Personally, I like the Canadian licensure model, which links the accreditation process with the licensing authority. With both entities participating in the schools onsite evaluations, no clinical examination is required for licensure. We can do that. In fact, we are doing it.
Initiated a few years ago, a member of the dental examining community (selected by the American Association of Dental Examiners) is included as a full participant in all U.S. dental school accreditations. If these examiners detect clinical problems, they are in an excellent position to bring them to the attention of the accreditation team and the dental school.
This could be the solution. But until both education and licensure communities gain sufficient trust in the system and each other, I suggest that if we must give a clinical examination, lets do it in the presence of both faculty and dental board members while the dental student still is enrolled in school. This handles the ethical and remediation issues.
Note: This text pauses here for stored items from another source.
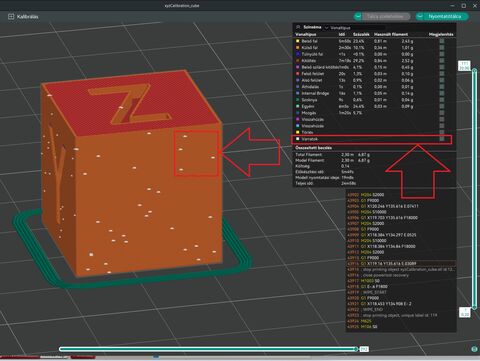Click the round icon at bottom-right corner
Screen dimensions: 480x361
[475, 349]
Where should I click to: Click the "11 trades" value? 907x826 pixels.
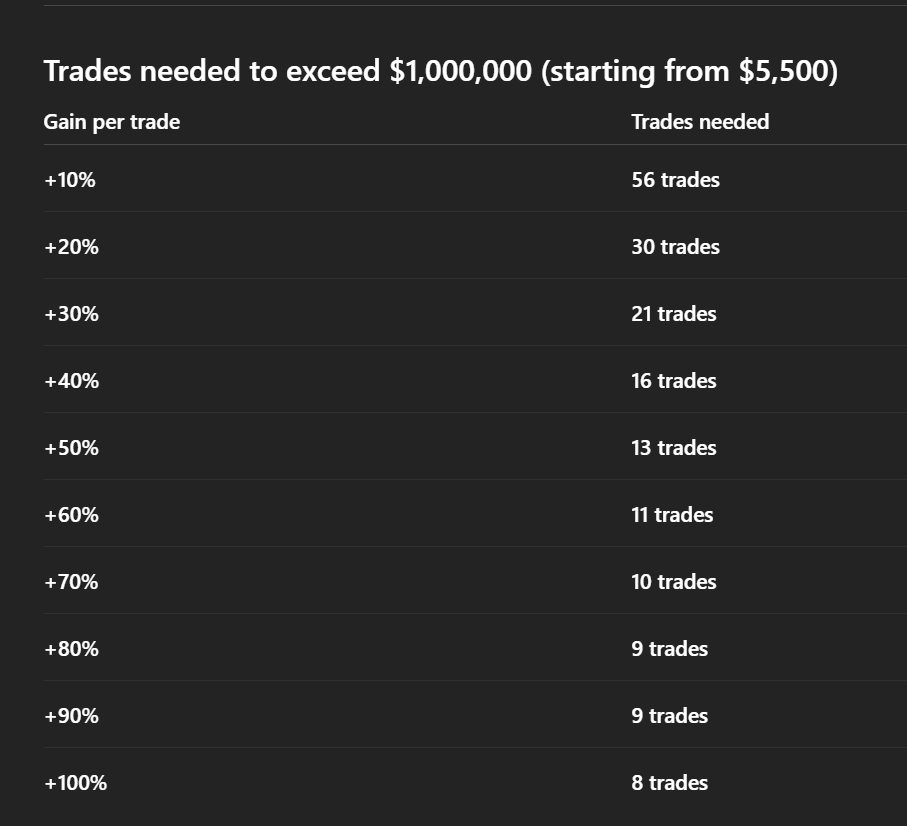tap(672, 515)
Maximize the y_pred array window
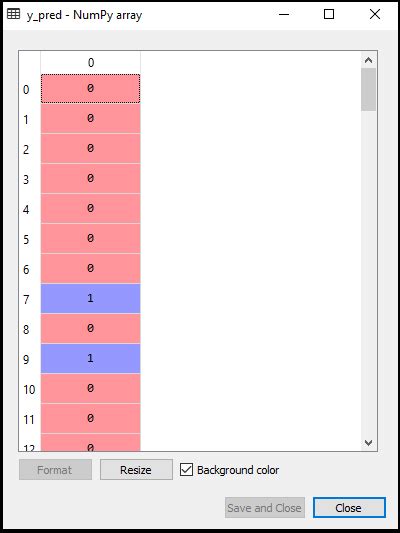 click(329, 14)
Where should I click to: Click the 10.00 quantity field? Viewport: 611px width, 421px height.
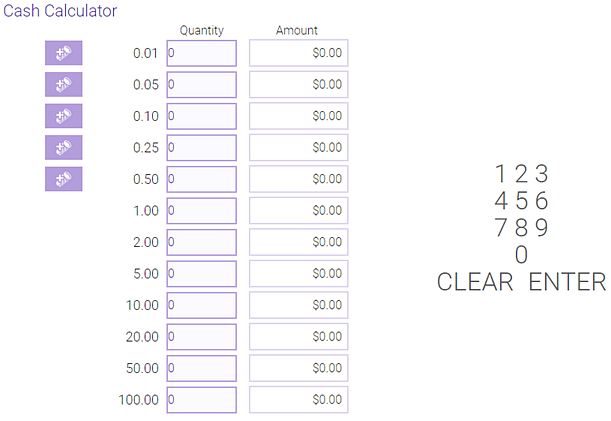[x=201, y=305]
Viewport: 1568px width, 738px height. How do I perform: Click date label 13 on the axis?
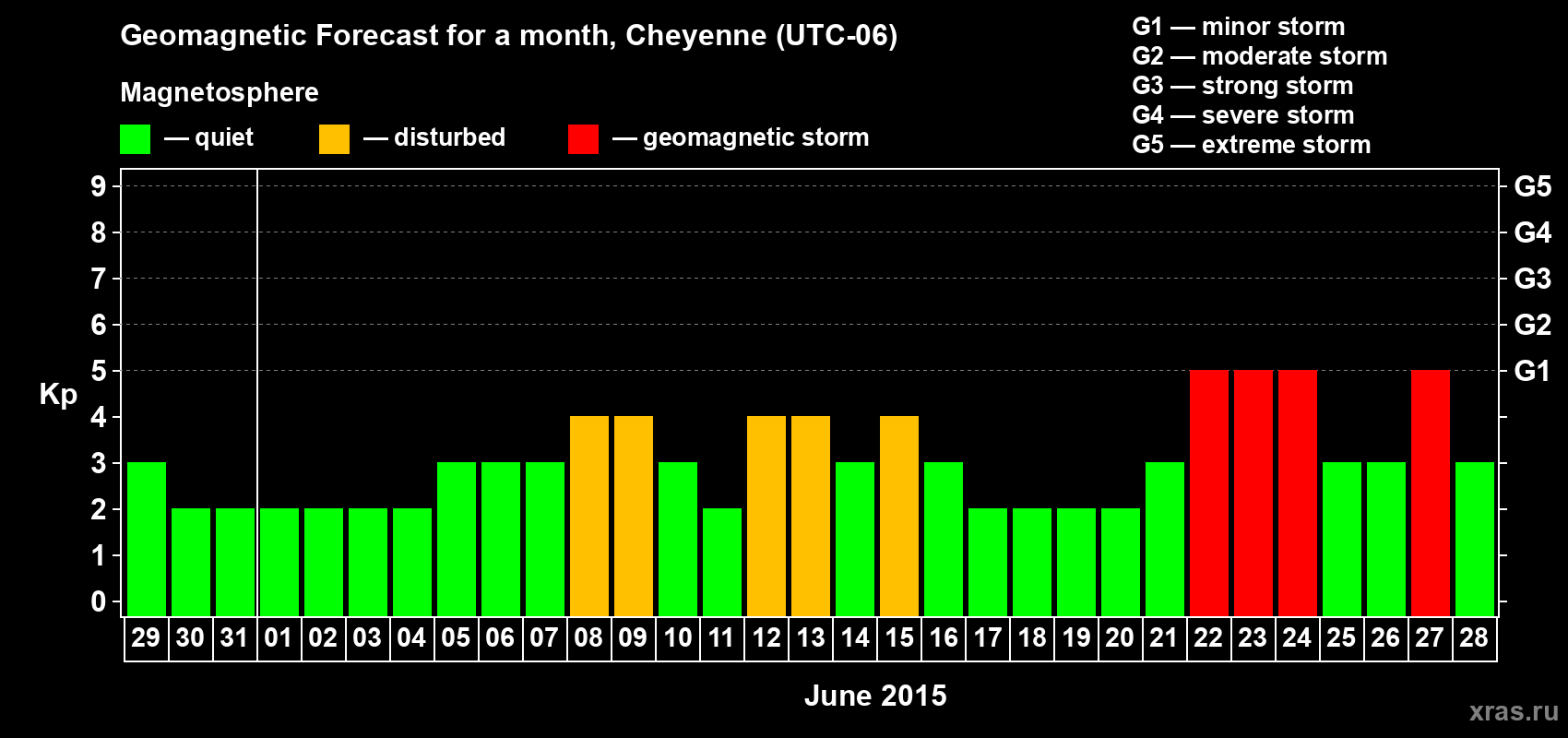pyautogui.click(x=810, y=638)
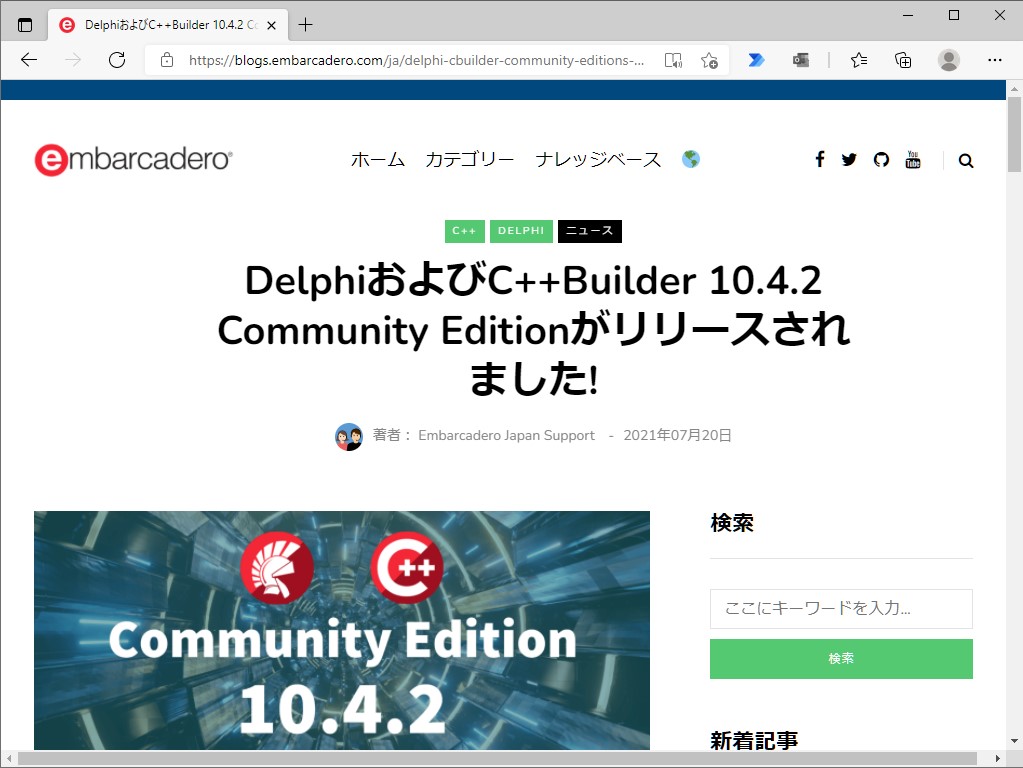1023x768 pixels.
Task: Open site search with the magnifier icon
Action: (965, 159)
Meanwhile, the world of U.S. dentistry is not waiting for the dental education and licensure community to find some accommodation. The Texas Dental Association has become the latest to support the elimination of use of human subjects in the clinical licensure examination.
Recent action by the board of governors of the New York State Dental Association authorized its organization to seek legislation to eliminate live testing on clinical tests for dental licensure. They are also investigating requiring a fifth year in an accredited general practice residency program as the future criterion for licensure in New York.
Obviously, more than a few dentists think our "freshly washed little cherubs" are real dentists with real concerns.